Corn fell to a one-week low after the U.S. proposed a cut in the amount of renewable fuels refiners must blend with gasoline next year, reducing demand for crops used to produce biofuels. Soybeans were little changed.
Corn for March delivery lost as much as 0.8 percent to $4.2725 a bushel on the Chicago Board of Trade, matching the low for the most-active contract on Nov. 11. Futures were at $4.2825 by 11:47 a.m. in Singapore. On Nov. 8, the grain touched a 38-month low of $4.155 on a government forecast for a record-high harvest in the U.S., the world’s biggest producer.
In a draft rule released Nov. 15, the U.S. Environmental Protection Agency said it would require between 15 billion to 15.52 billion gallons of renewable fuels such as corn ethanol and biodiesel in 2014. That compares with 18.15 billion gallons set in a 2007 legislation, making it the first time the legal mandate would be cut.
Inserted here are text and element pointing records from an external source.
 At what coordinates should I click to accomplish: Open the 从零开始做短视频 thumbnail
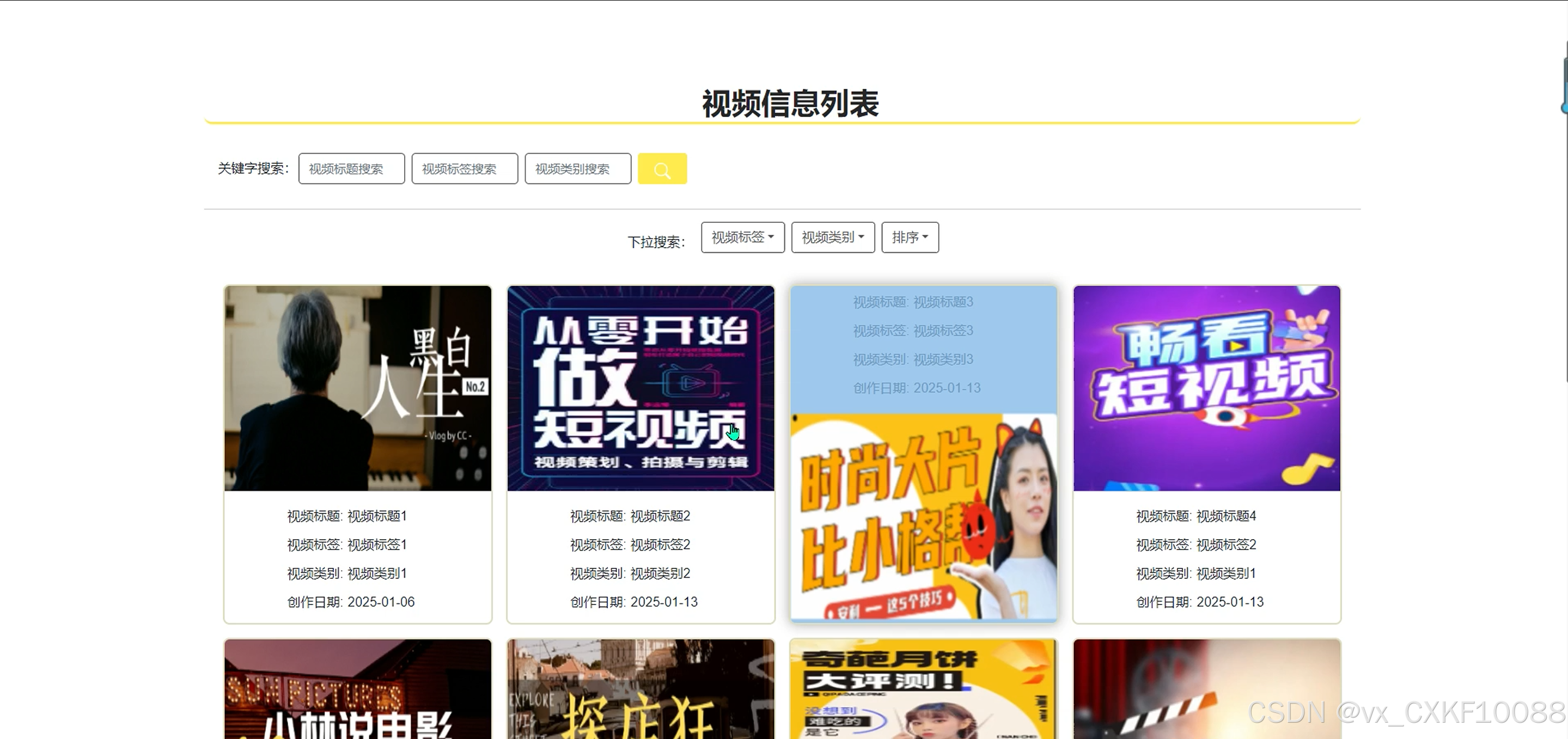click(x=640, y=388)
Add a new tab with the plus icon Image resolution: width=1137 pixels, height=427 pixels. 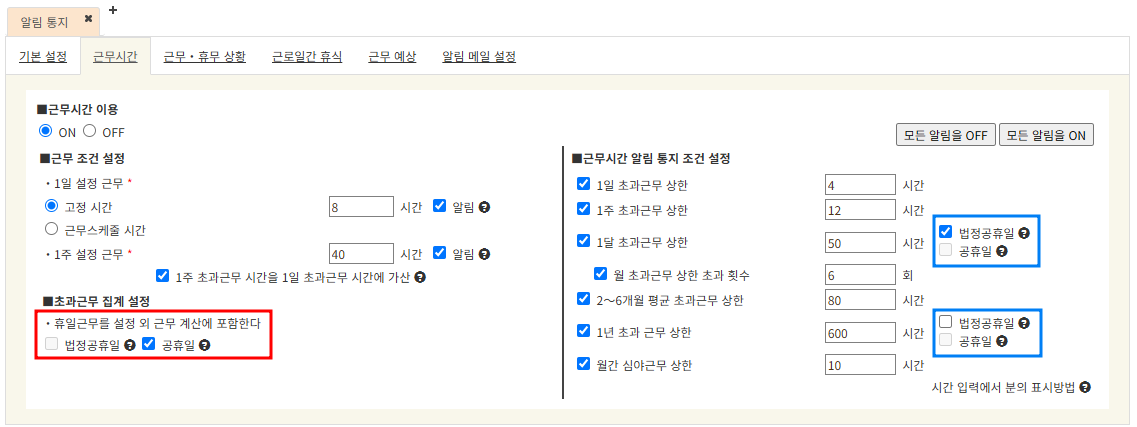(112, 10)
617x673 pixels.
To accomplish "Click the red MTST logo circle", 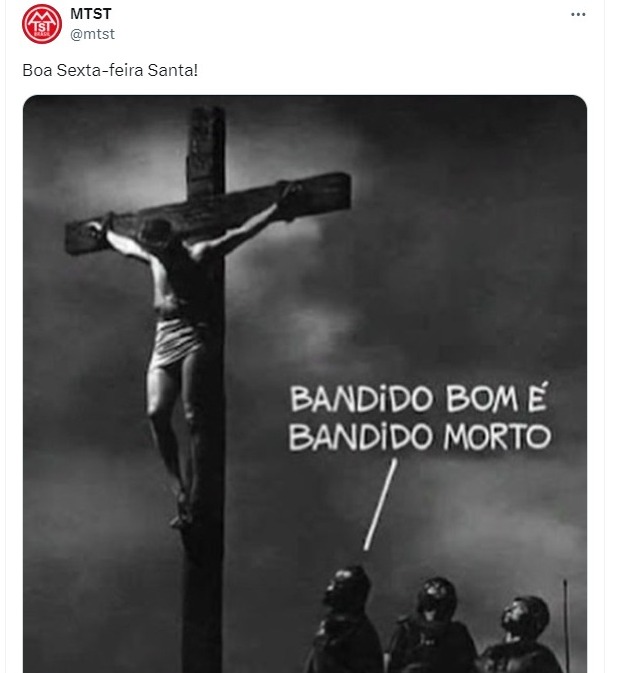I will tap(42, 24).
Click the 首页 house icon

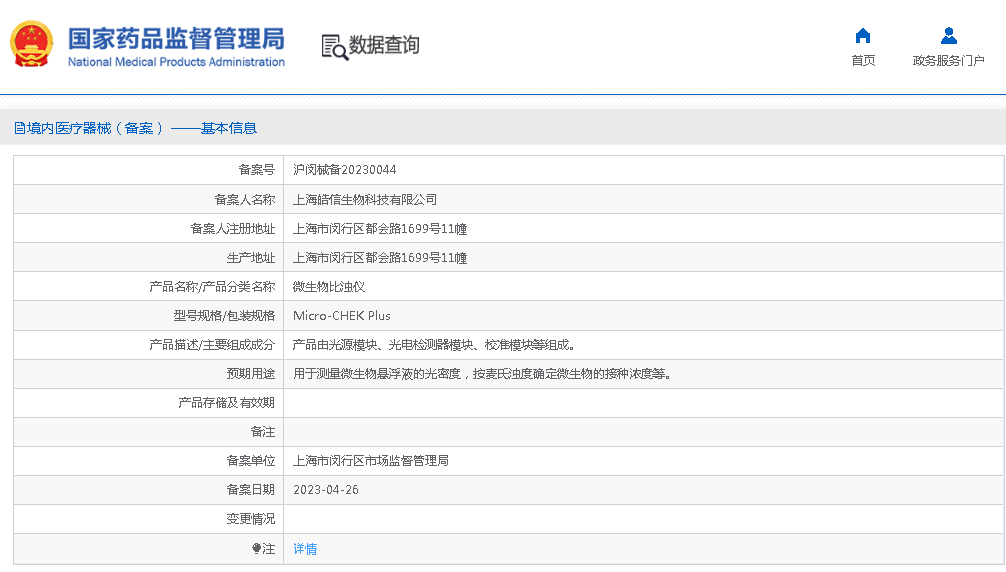863,36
Farmers will produce 13.989 billion bushels of corn, the U.S. Department of Agriculture said Nov. 8.
“The proposal is negative for corn and soybean markets, however the proposal must now go through a number of hearings before it becomes law,” Luke Mathews, a commodity strategist at Commonwealth Bank of Australia, wrote in a note today.
Soybeans for January delivery were at $12.8175 a bushel from $12.805 on Nov. 15 when it posted the biggest drop for a most-active contract since Sept. 30.
Wheat for March delivery climbed 0.6 percent to $6.5825 a bushel, extending last week’s 0.7 percent gain.